(Beginning of Provided data)
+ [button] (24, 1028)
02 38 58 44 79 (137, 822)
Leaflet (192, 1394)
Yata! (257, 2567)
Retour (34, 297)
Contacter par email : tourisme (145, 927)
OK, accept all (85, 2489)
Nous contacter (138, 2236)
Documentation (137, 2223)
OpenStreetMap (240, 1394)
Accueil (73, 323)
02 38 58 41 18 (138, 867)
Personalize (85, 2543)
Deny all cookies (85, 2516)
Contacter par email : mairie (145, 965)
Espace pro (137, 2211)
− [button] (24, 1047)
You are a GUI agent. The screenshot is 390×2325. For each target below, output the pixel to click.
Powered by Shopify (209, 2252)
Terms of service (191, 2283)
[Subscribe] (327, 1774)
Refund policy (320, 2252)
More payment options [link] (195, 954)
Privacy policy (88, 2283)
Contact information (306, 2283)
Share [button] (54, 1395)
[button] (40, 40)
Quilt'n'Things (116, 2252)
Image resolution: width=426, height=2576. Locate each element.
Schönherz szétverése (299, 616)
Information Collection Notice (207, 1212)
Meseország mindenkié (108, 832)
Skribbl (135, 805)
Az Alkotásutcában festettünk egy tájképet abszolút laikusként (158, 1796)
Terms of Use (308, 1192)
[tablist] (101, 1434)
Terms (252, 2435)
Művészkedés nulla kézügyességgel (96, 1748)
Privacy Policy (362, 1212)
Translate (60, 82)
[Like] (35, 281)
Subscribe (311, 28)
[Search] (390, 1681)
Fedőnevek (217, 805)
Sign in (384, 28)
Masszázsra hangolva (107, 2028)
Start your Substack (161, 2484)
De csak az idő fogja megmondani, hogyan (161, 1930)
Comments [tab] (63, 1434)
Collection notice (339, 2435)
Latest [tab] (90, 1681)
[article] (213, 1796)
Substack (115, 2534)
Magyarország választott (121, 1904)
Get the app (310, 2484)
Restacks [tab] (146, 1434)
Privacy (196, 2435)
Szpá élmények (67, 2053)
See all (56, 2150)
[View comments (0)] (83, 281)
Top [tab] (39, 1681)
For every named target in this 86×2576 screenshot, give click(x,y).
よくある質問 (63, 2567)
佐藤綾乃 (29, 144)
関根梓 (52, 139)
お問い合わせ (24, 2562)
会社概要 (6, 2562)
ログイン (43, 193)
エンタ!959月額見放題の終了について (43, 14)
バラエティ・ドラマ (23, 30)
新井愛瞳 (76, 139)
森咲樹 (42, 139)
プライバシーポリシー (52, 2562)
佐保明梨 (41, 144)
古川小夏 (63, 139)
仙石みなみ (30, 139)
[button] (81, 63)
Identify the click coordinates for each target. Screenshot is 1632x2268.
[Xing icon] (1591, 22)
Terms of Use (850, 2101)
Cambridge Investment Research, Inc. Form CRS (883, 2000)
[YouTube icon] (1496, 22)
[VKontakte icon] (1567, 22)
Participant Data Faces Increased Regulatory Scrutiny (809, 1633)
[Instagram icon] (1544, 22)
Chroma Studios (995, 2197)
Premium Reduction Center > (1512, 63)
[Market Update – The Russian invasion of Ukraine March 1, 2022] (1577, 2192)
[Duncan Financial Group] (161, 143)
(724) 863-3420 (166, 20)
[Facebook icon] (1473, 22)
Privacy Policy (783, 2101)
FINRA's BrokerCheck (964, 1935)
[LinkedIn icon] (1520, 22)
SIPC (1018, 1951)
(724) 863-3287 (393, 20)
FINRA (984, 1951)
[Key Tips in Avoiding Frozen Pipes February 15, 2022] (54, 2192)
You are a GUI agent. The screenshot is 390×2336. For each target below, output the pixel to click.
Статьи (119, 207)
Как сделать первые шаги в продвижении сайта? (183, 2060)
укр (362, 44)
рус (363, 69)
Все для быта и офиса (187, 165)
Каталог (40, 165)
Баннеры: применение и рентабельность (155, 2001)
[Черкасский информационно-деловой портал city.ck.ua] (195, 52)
(End of Provided data)
Return only and exactly the lines from the one that contains "For every named" through the final line of the material above.

For every named target in this 86×2576 screenshot, give click(x,y).
よくある質問 (63, 2567)
佐藤綾乃 (29, 144)
関根梓 (52, 139)
お問い合わせ (24, 2562)
会社概要 (6, 2562)
ログイン (43, 193)
エンタ!959月額見放題の終了について (43, 14)
バラエティ・ドラマ (23, 30)
新井愛瞳 (76, 139)
森咲樹 (42, 139)
プライバシーポリシー (52, 2562)
佐保明梨 (41, 144)
古川小夏 (63, 139)
仙石みなみ (30, 139)
[button] (81, 63)
Identify the click coordinates for each target. Screenshot is 1632x2268.
[Xing icon] (1591, 22)
Terms of Use (850, 2101)
Cambridge Investment Research, Inc. Form CRS (883, 2000)
[YouTube icon] (1496, 22)
[VKontakte icon] (1567, 22)
Participant Data Faces Increased Regulatory Scrutiny (809, 1633)
[Instagram icon] (1544, 22)
Chroma Studios (995, 2197)
Premium Reduction Center > (1512, 63)
[Market Update – The Russian invasion of Ukraine March 1, 2022] (1577, 2192)
[Duncan Financial Group] (161, 143)
(724) 863-3420 (166, 20)
[Facebook icon] (1473, 22)
Privacy Policy (783, 2101)
FINRA's BrokerCheck (964, 1935)
[LinkedIn icon] (1520, 22)
SIPC (1018, 1951)
(724) 863-3287 (393, 20)
FINRA (984, 1951)
[Key Tips in Avoiding Frozen Pipes February 15, 2022] (54, 2192)
You are a GUI agent. The screenshot is 390×2336. For each target below, output the pixel to click.
Статьи (119, 207)
Как сделать первые шаги в продвижении сайта? (183, 2060)
укр (362, 44)
рус (363, 69)
Все для быта и офиса (187, 165)
Каталог (40, 165)
Баннеры: применение и рентабельность (155, 2001)
[Черкасский информационно-деловой портал city.ck.ua] (195, 52)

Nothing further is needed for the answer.